• [指示内容 1]
次の(a)〜(c)の記述が「ぱおぱおのおうち」の紹介文の内容と合っているかどうか、それぞれ「はい」か「いいえ」で答え、判断の根拠となる紹介文の語句をそのまま引用してください。(a) 施設は住んでいる地域に関係なく利用できる。(b) 施設の建物は、設立時に借りた物件である。(c) 副理事長はかつて施設の利用者だった。
• [指示内容 2]
「ぱおぱおのおうち」の紹介文を3文で要約してください。
• [指示内容 3]
「ぱおぱおのおうち」の紹介文の続きを、最後の文の後から書いてください。

• [提供された抜粋]
——

未就園児の親子向け施設「ぱおぱおのおうち」 安心して子育てできる場所

安曇野市のJR大糸線一日市場駅から徒歩3分の住宅街に、未就園児の親子向け施設「ぱおぱおのおうち」があります。利用者は居住地を問わず、好きな時に来て自由に過ごせます。幼い子と自宅にこもりがちなママのために、居心地の良い空間を提供しています。

赤ちゃんと親 くつろぐ空間

★第二の居間に
光が差し込む明るいフロア、芝生の緑が美しい庭。建物は木造平屋で、子どもが昼寝できる和室やキッチン、ゆとりのある親子トイレなど過ごしやすい工夫が随所に見られます。用意されているシートを敷けば、フロアで飲食も可能。床暖房もあるので冬も心地よく過ごせます。
運営するのはNPO法人「子育て支援ぱおぱお」。基本は会員制ですが、里帰り中やお試しなどに便利な月会員も用意しています。子育て経験のあるスタッフが1、2人常駐し、「地域住民や無償ボランティアに支えられながら、おしゃべりして、のんびりして、ほっとして、元気になって自分の家の居間へ戻る。そんなおうちです」。
同市のファミリーサポートセンター事業で子どもを預かる「協力会員」を長年務めてきた理事長の小口茂子さん(88)が2005年、「小さい赤ちゃんと親が集まれる場所がない。子育てするお母さんたちの居場所を」と仲間と共に設立しました。
当初は建物を借りるつもりで探しましたが、理想の物件になかなか出合えません。悩んでいたときに夫の故吉宏さんが「うちの土地を使えば」と提案。夫婦が営んできた自動車整備工場の跡地を活動の場に決め、建築費用も小口さん夫妻が負担しました。

★パッションとミッション
「秘密を守りながら、安心して子育てができる場所をつくる」。当初から変わらない情熱とモットーです。
副理事長の濵弘美さん(49)は元利用者で、子育てが落ち着いた3年ほど前からスタッフとして運営に関わります。「どの子もとてもかわいい。くつろいだり、ママ同士の会話を楽しんだりしてほしいです」

——

• [収集データ]
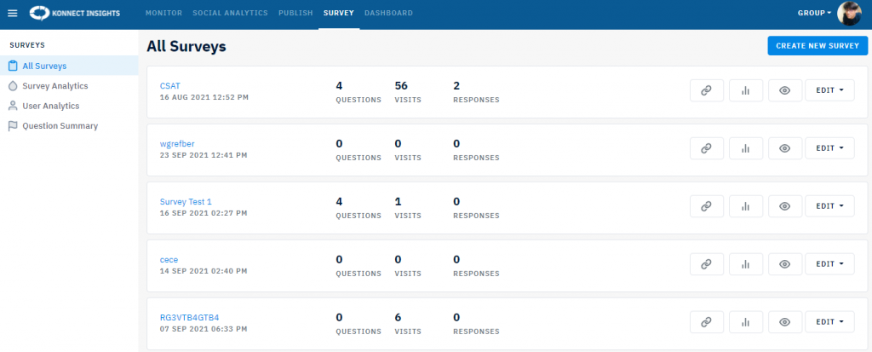Click link icon for Survey Test 1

——

• [最終結果 1]
(a) はい。「利用者は居住地を問わず、好きな時に来て自由に過ごせます。」
(b) いいえ。「夫婦が営んできた自動車整備工場の跡地を活動の場に決め、建築費用も小口さん夫妻が負担しました。」
(c) はい。「副理事長の濵弘美さん(49)は元利用者で」

• [最終結果 2]
安曇野市のJR大糸線一日市場駅から徒歩3分の住宅街にある「ぱおぱおのおうち」は、未就園児の親子が居住地を問わず自由に過ごせる施設で、木造平屋の建物には和室やキッチン、床暖房など過ごしやすい工夫がある。NPO法人「子育て支援ぱおぱお」が基本は会員制で運営し、子育て経験のあるスタッフが1、2人常駐している。2005年に理事長の小口茂子さんが仲間と共に設立し、小口さん夫妻の自動車整備工場の跡地に建てられた施設は、秘密を守りながら安心して子育てできる場所をつくることを当初から掲げている。

• [最終結果 3]
利用するのはハイハイする子から、歩いたり走ったりする子までさまざま。「年上の子や自分と異なる子を見ることで、互いに良い刺激を受けます。お母さんたちは子どもを連れてどんどん来てほしいです」と小口さん。
生後5カ月からほぼ毎日通っているという2歳の百瀬優生(ゆうせい)ちゃん(三郷明盛)は、庭で遊ぶのが大好き。母親は「一緒に遊んでくれるスタッフや他の親子がいて子どもも楽しそう。ここが大好きです」。
小口さんは「お母さんたちは、いくつになってもわが子をしっかり抱きしめてあげてほしい。肌のぬくもりは一生忘れない大切な宝物になります」。

★毎月のイベント
ぱおぱおでは月に4、5回、季節に合わせた親子で楽しめる工作や体操などのイベントを開いています。取材に訪れた日は、舟橋嘉奈子さんが講師を務める「リラックスヨガ」を開催。子連れで参加できると好評です。
9月9日は白玉団子作りと運動会を予定しています(材料費100円)。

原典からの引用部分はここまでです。